Thanks. And just finally, Fannie Mae has been a consistent lender in this space, Freddie has kind of come in and out. Can you just talk about where each of those lie right now?

Paul Seavey

Yes, I think that they're both in - they're both very interested in the space. They definitely compete for the same properties. The one thing that I'll say is, Freddie Mac has a greater appetite for RV assets, it seems, than Fanny Mae. And I would say that both of them are very focused on the percentage of park mile annuals that are in the RV assets that they'll finance.

Todd Stender

Great, thank you.

Operator

[Operator Instructions] Our next question comes from the line of Paul Adornato with BMO Capital Markets. Your line is now open.

Paul Adornato

Thanks. I was wondering if you were able to track the demographics of your RV customer and how that may have changed overtime.

Marguerite Nader

Yes, the demographics haven't changed that much, and you can kind of see that the difference between the RV customer versus the MH customer; the RV customer tends to be younger, and a little bit more affluent than the MH customer, and what we're seeing today in this summer in transient traffic, just a younger kind of 40 to 50-year old coming to our properties with their family, and a lot of it first-time experience with camping which we see as a positive and we see as a way to kind of build on experiences, and make those memories so that people come back.

Paul Adornato

And in terms of reaching out to that first-time customer, how do you do that? Is that just through your normal marketing channels or how do they come to you for the first time?

Marguerite Nader

Yes, we have marketing campaigns and really a lot of social media outreach.
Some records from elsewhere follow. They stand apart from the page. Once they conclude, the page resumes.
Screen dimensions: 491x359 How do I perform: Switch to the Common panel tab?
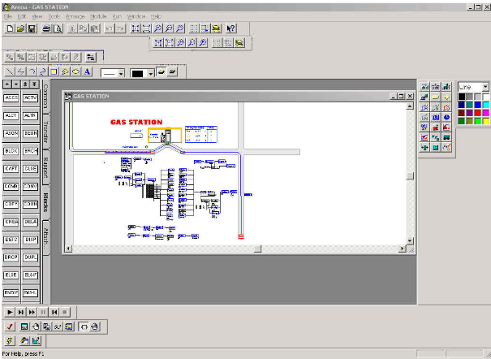tap(46, 96)
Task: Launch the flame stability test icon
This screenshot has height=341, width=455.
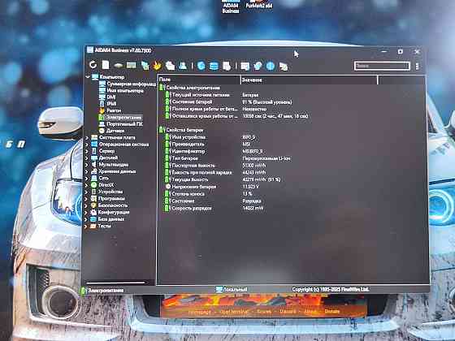Action: 157,66
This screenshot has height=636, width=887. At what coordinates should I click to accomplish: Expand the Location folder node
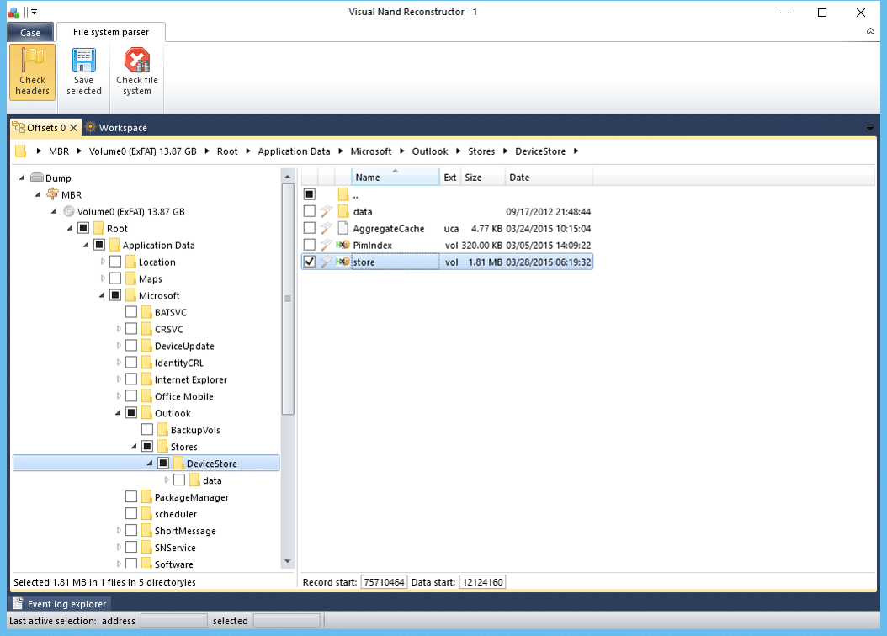103,262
I think we have about 250,000 fans or followers between Facebook and Instagram. The pictures in the video I think I referenced in my comments of our locations really helped the customer make the decision to book with us. We use our mobile app for RV reservation and we've seen an increase in - really, people wanting to transact online with us. We right now have our Summer Marketing Campaign which has about 750,000 views, with close to 1,000 pictures being uploading and posted by customers. And we're really focused on those marketing efforts to remind people to take advantage of the 100 days of campaign. So with a lot of social media presence that really didn't exist a couple of years ago in our company.

Paul Adornato

And is that targeting mostly RV owners, current owners or folks who may not even own a vehicle?

Marguerite Nader

It's a little bit of both, I mean we're targeting outdoor enthusiast and what will happen just as you know someone sees the pictures, they see it's kind of neat, they send it to a friend and then it kind of just goes from there. So what we - we look to action shots of people that would be interested in forwarding along to their - and sending along to their friends, that's a lot of our focus; to get people to really understand what we have and what we offer at the property level. And what we - we found both on our social media but also just taking the old kind of email campaign, a lot of focus on video in those campaigns because people like to see and understand the properties before they go.

Paul Adornato

Okay, great. Thank you.

Marguerite Nader

Thanks, Paul.

Operator

Since we have no more questions on the line, at this time I would like to turn it back over to Marguerite Nader for closing comment.

Marguerite Nader

Thank you all very much. Paul will be around for any additional questions.

Operator

Ladies and gentlemen, thank you for your participation in today's conference. This concludes the program and you may now disconnect. Everyone, have a great day.